It’s Hendrick vs Gibbs, Chevrolet vs Toyota
CHARLOTTE, N.C. » NASCAR’s championship has come down to a pair of Hall of Fame team owners, two Chevrolets against two Toyotas, racing in the Arizona desert for the sport’s top prize.
Rick Hendrick, the winningest team owner in NASCAR history, is sending Kyle Larson and reigning Cup champion Chase Elliott to Phoenix Raceway on Sunday in search of a 14th title for mighty Hendrick Motorsports.
Joe Gibbs, a member of both the NASCAR and Pro Football Hall of Fames, will counter with Denny Hamlin and Martin Truex Jr. Gibbs has won five previous Cup championships (and three Super Bowls) but none with Hamlin or Truex.
It is a winner-take-all conclusion at sold-out Phoenix, where Elliott’s victory a year ago clinched the first Cup championship for NASCAR’s most popular driver. Hendrick will be the favorite behind nine-race winner Larson and its on-track domination this season: Alex Bowman’s win Sunday at Martinsville Speedway was the fourth in a row for Hendrick and 16th through 35 races.

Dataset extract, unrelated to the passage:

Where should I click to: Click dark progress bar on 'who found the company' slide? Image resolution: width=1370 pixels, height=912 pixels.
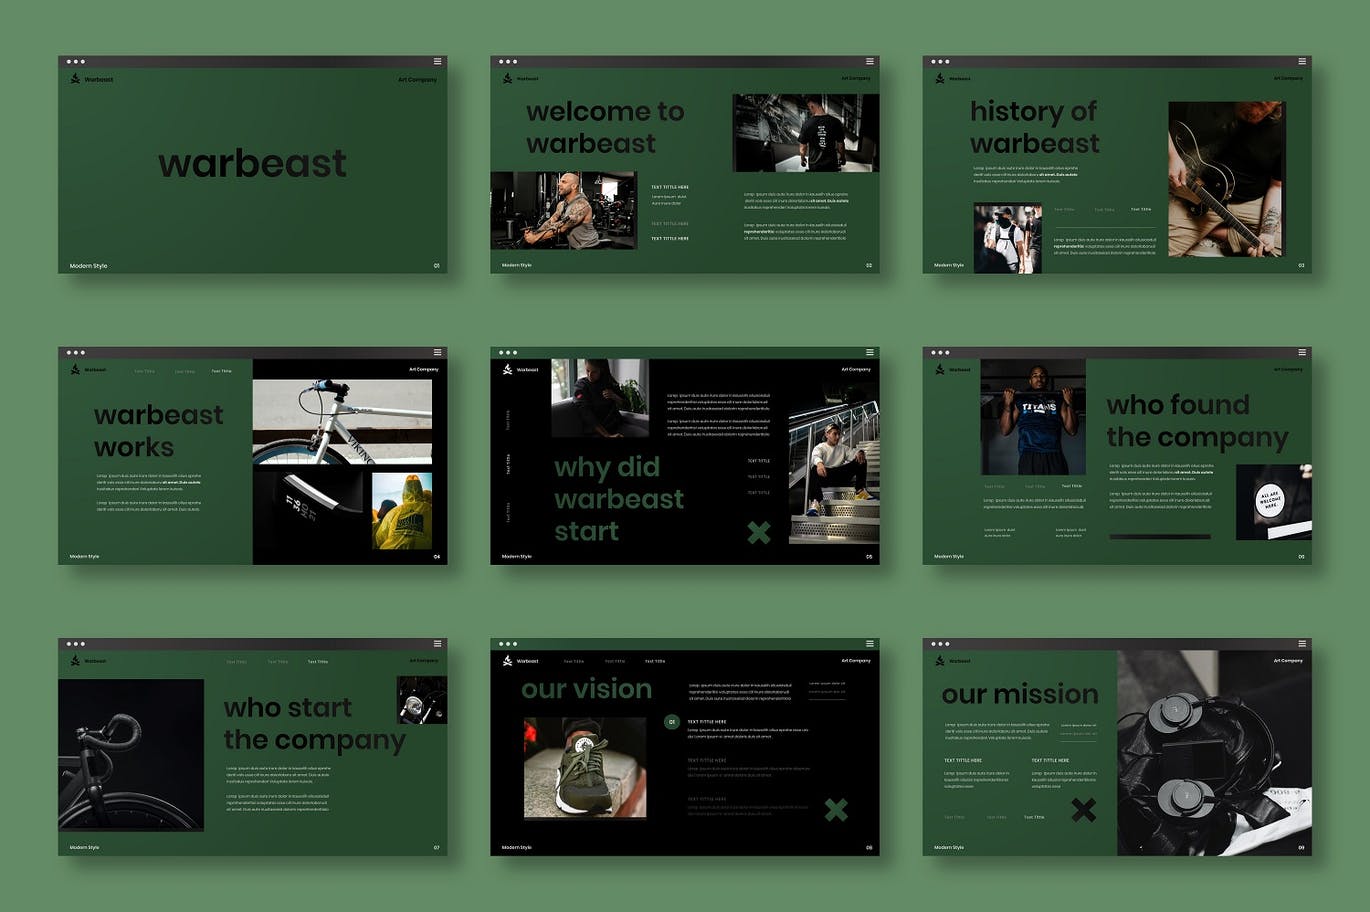(x=1159, y=537)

But Bowman’s win triggered tension that should carry through the week and into Sunday’s finale. Hamlin, a Virginia native and five-time Martinsville winner, was spun from the lead by Bowman to the surprise pleasure of what should have been Hamlin’s home crowd.

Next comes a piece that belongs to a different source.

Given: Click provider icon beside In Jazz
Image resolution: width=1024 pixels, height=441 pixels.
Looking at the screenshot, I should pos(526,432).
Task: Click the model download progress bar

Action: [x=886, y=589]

When he later drove his car to the frontstretch to prevent a Bowman victory celebration — Hamlin
flipped both middle fingers at Bowman through his windshield — the crowd drowned out his interview over the public address system with resounding boos.

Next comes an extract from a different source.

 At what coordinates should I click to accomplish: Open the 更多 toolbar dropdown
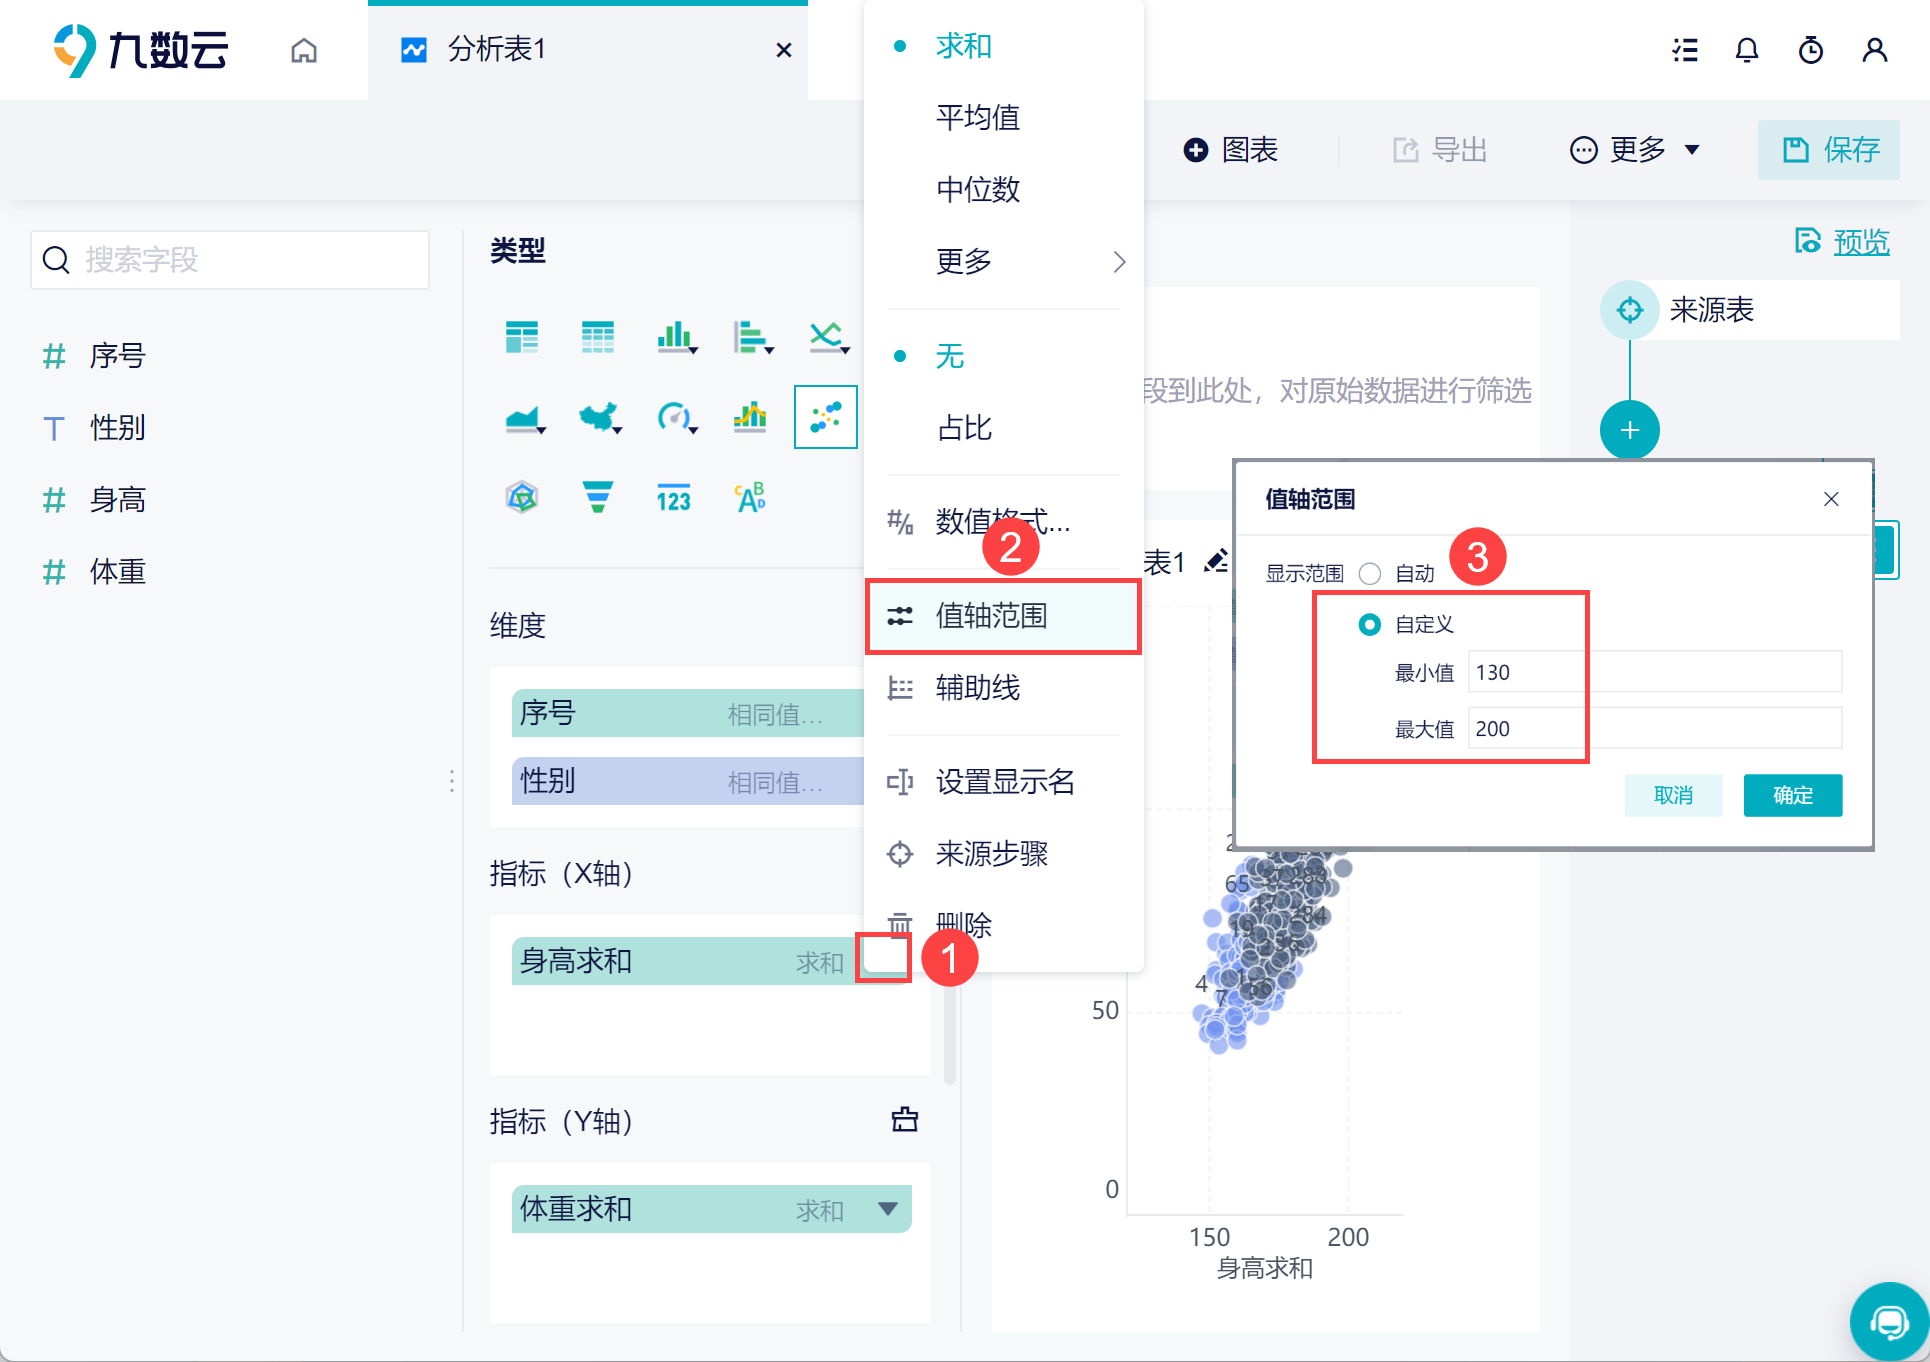(1635, 150)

Hamlin blamed the backlash on NASCAR’s most popular driver.
“It’s just Chase Elliott fans, man. They don’t think straightly,” Hamlin said of the crowd.
Elliott, the first driver in at least a decade to go toeto-toe and door-to-door with Kevin Harvick and come out on top, laughed at
Hamlin’s verbal jab.
“I’m going to lose so much sleep tonight. I might not sleep at all, that’s how concerned I am,” Elliott said. “My fans don’t care either, by the way.”
This championship is Hendrick vs. Gibbs in headto-head competition, but four drivers will be individually racing for NASCAR’s top prize. Hamlin, loser in three previous championship battles, took an aggressive approach as soon as Bowman tried to celebrate a Martinsville victory Hamlin felt had been taken from him.
“Don’t poke the bear,” Hamlin posted on social media after Martinsville. “See y’all in Phoenix.”
Hamlin led the Cup standings for 22 consecutive weeks but lost the regular-season championship to Larson over the final three weeks. Larson has dominated the year — he accounts for nine of the 17 wins among the final four drivers — but the elimination format playoffs that NASCAR introduced in 2014 has made the actual championship winner a crapshoot.
It’s one thing to make it into the 16-driver playoff field. But getting to the championship, through three rounds of elimination followed by a 10th race finale, is a chore that allows for very little error. Then winning the Cup? Just be the best Sunday at Phoenix.
Hamlin agrees with the composition of the final four but also noted a different title format might have created a dramatic battle between good friends Hamlin and Larson. Instead, both could lose in Phoenix.